Introdução
As estimativas de produções de leite provenientes dos diferentes sistemas em pastagem, confinamento ou misto não são precisas. De acordo com informações do Anualpec (2010), 90% do leite produzido no Brasil é de sistemas em pastagem e as gramíneas representam 85% de alimento volumoso consumido pelos animais.
As vantagens de se utilizar pastagem, como fonte principal de volumoso na alimentação animal, estão diretamente relacionadas com diminuição de custo de produção, que representa 70% dentro do sistema. Os animais passam a ser a ferramenta que cortará a gramínea, através do pastejo, reduzindo despesas com alimentos concentrados, combustíveis, mão-de-obra e instalações, especialmente aquelas destinadas ao abrigo de animais e maquinário. Além disso, as gramíneas tropicais, quando manejadas corretamente, tem alta capacidade de produção de massa seca no verão, com quantidade de nutrientes suficientes para manter os bovinos leiteiros em pastagem, pois o pastejo proporciona ao animal selecionar folhas, que é a parte da planta mais nutritiva.
As pastagens também contribuem para manter o solo coberto, diminuindo erosão e perdas de nutrientes por lixiviação, além de contribuírem para a diminuição dos transtornos provocados pelo acúmulo de dejetos provenientes de rebanhos leiteiros confinados.
Dados recentes da FAO (2010) mostram que o Brasil possui o segundo maior rebanho leiteiro do mundo com média de 22 milhões de cabeças e é o quinto maior País produtor de leite com média aproximada de 29 bilhões de litros/ano, porém nossa produtividade é baixa, devidos aos baixos índices zootécnicos e a má utilização das pastagens, o que nos deixa em 19º colocado no ranque mundial, conferindo ao nosso País 3% de presença no mercado Global.

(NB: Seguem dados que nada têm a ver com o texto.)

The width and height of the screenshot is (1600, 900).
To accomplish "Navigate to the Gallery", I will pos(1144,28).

Hoje, 85% de nossas pastagens encontram-se degradadas, praticamente todas poderiam ser recuperadas, ajudando no combate ao aquecimento global, e aliviando a pressão de desmatamento de florestas nativas. As gramíneas tropicais tem alta taxa de fotossíntese e com a recuperação dessas áreas aumentaria em 5 vezes a utilização de CO2 pelas plantas.
Para garantir o sucesso no manejo das pastagens e na produção de leite é necessário vários cuidados, desde a escolha de gramíneas, fertilidade do solo, adubação taxas de lotações, necessidade de sombra e água próximas aos piquetes, animais adaptados às condições da região, enfim, muitos componentes que interferem no sistema e que precisam ser gerenciados adequadamente.

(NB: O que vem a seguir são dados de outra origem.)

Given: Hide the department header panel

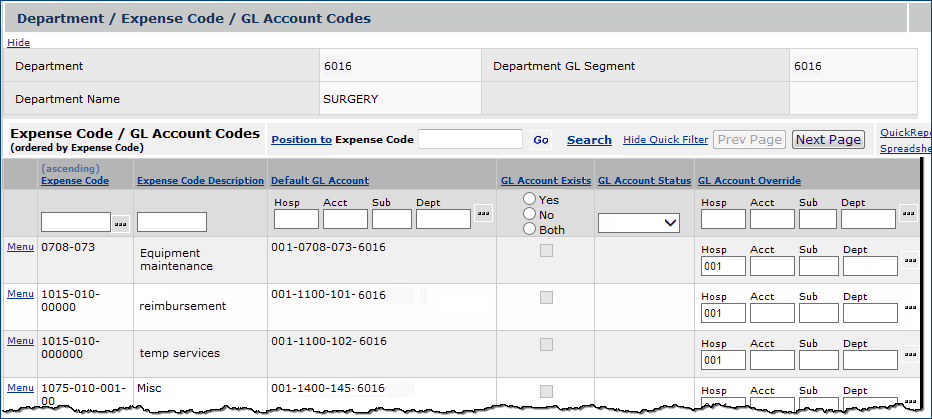Looking at the screenshot, I should pos(18,42).
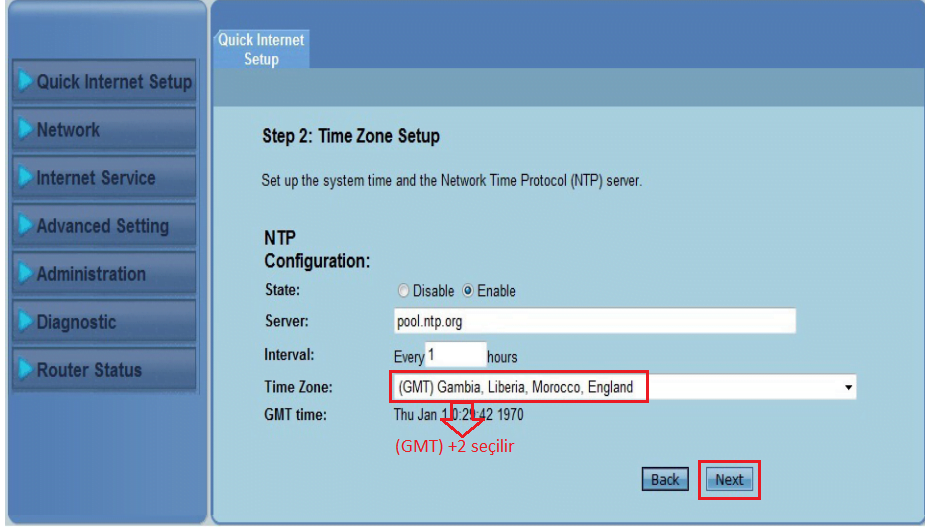This screenshot has height=531, width=925.
Task: Select the Enable NTP state radio button
Action: pos(468,291)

Estacionalidade das gramíneas tropicais
Durante o verão, condições favoráveis de temperatura, disponibilidade de água e radiação, garantem elevados índices produtivos de gramíneas tropicais como os Panicum maximum, Brachiarias, Pennisetum purpureum, Cynodons, entre outros. No entanto, com a chegada do outono e inverno, a queda da temperatura, escassez de chuvas e a baixa luminosidade (fotoperíodo curto) limitam o crescimento vegetal, gerando um déficit entre a oferta e a demanda de massa seca.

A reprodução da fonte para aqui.